A major network issue, exchange fault, or scheduled maintenance outside your home can take all local customers offline simultaneously.
Weather, fallen tree branches, or local roadworks can physically snap overhead telephone wires or sever underground fibre cables leading to your property.
Your main router may have power, but its internal software has crashed, failed to authenticate your login credentials, or stopped routing data packets to your devices.
On FTTP (Fibre-to-the-Premises) connections, the wall-mounted ONT box may have suffered a total optical loss of signal from the local exchange.
On standard copper or FTTC lines, a sudden power surge can fry the microfilter or the internal circuitry of your master telephone wall socket.
A disconnected power lead, a loose Ethernet cable between your modem and router, or a bent, fragile glass fibre patch cable will immediately drop the link.
A missed payment, an incomplete provider migration, or a new broadband line that has not yet been remotely activated by the engineers can block your service.
Validate
Work through these checks in order. Change one thing at a time so the result tells you something useful.
Confirm whether all devices are offline or only one device.
Check router and ONT lights and write down what they show.
Check power and cable seating without bending fibre cables.
Restart the router once and wait several minutes for service to return.
Test Ethernet to rule out Wi‑Fi-only problems.
Check your provider status page or mobile app for an outage.
Fix
Apply the specific fix that matches the cause you validated. If you prove the issue lies outside your home network, gather your evidence before contacting support.
Unplug the power cables from both your router and Full Fibre ONT box. Wait 30 seconds to clear stuck network loops, then plug them back in and allow 5 minutes to reboot.
Firmly push all power, Ethernet, and phone cables into their sockets until they click. Warning: Never bend, pull, or look directly into the end of a glass fibre cable, as invisible laser light can damage your eyes.
Plug a laptop or console directly into the router using an Ethernet cable. If internet browsing works via the cable, your broadband line is fully functional — troubleshoot your wireless Wi‑Fi settings instead.
Switch your smartphone to mobile data and log into your provider's official account app or website. Run their automated line test tool to check for hidden local exchange faults or account blockages.
Before calling, write down the exact colour and flashing pattern of the lights on your router or ONT box. Note whether your home phone line has a working dial tone or static noise.
If a router restart fails and your lights still indicate a line error, contact your provider immediately. Provide your light patterns and phone line status to bypass basic troubleshooting and escalate to an engineer booking.

### WHAT THIS TASK INVOLVES:
Print the part of the broadband troubleshooting text that begins at the words "Check power and" and stops after the words "before contacting support.", copying it word for word.

### RECORD LIST:
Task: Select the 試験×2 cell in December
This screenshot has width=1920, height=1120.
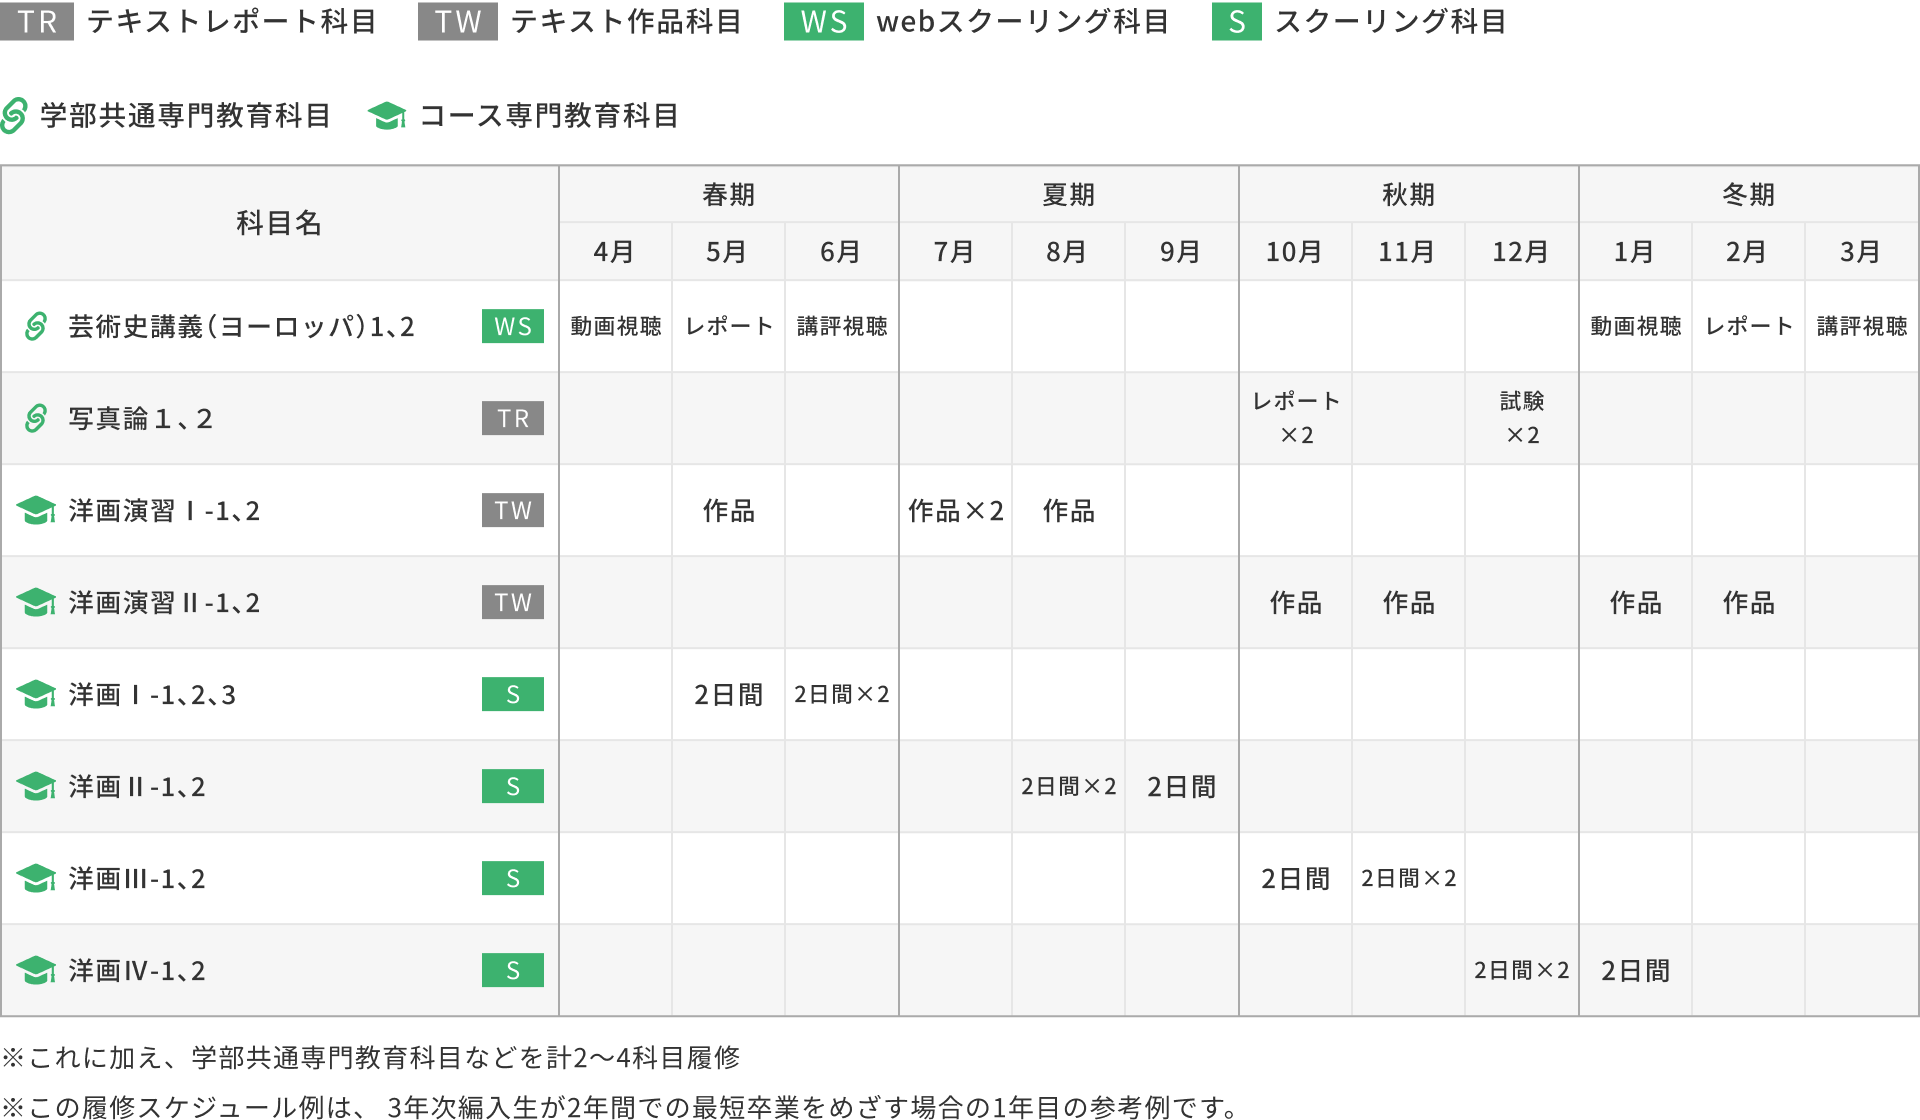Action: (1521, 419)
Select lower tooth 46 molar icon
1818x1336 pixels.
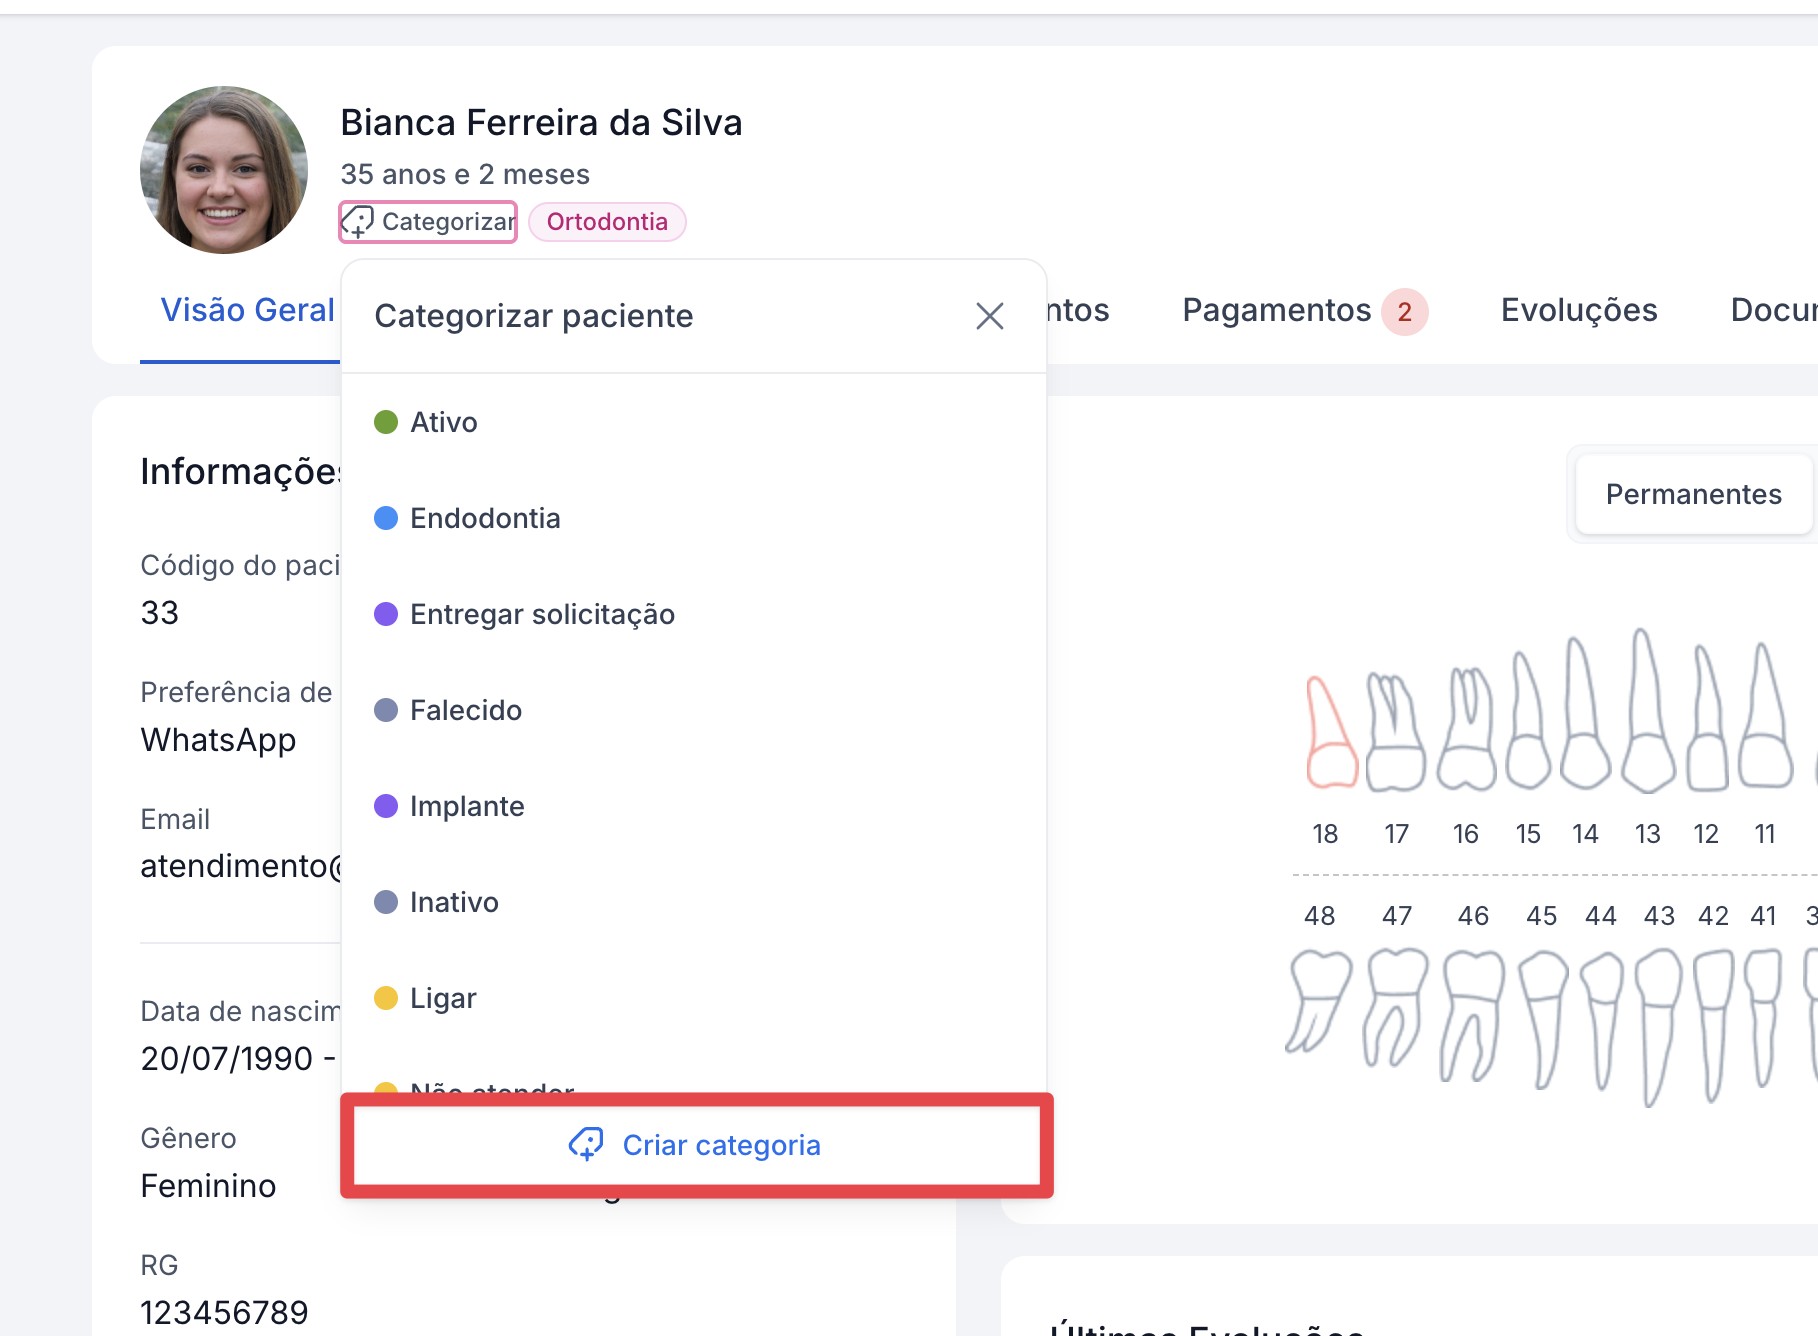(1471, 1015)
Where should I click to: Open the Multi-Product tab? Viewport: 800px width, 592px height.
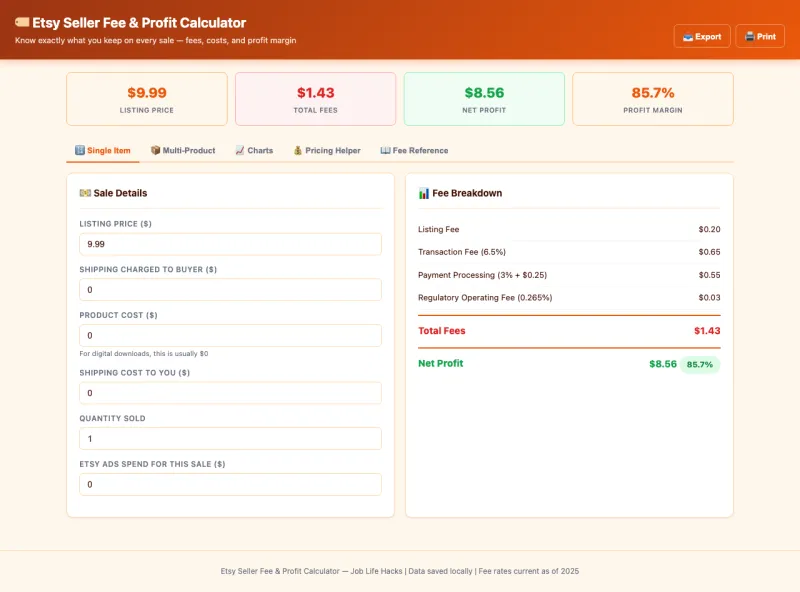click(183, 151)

### OUTPUT BELOW:
Check power and cable seating without bending fibre cables.
Restart the router once and wait several minutes for service to return.
Test Ethernet to rule out Wi‑Fi-only problems.
Check your provider status page or mobile app for an outage.
Fix
Apply the specific fix that matches the cause you validated. If you prove the issue lies outside your home network, gather your evidence before contacting support.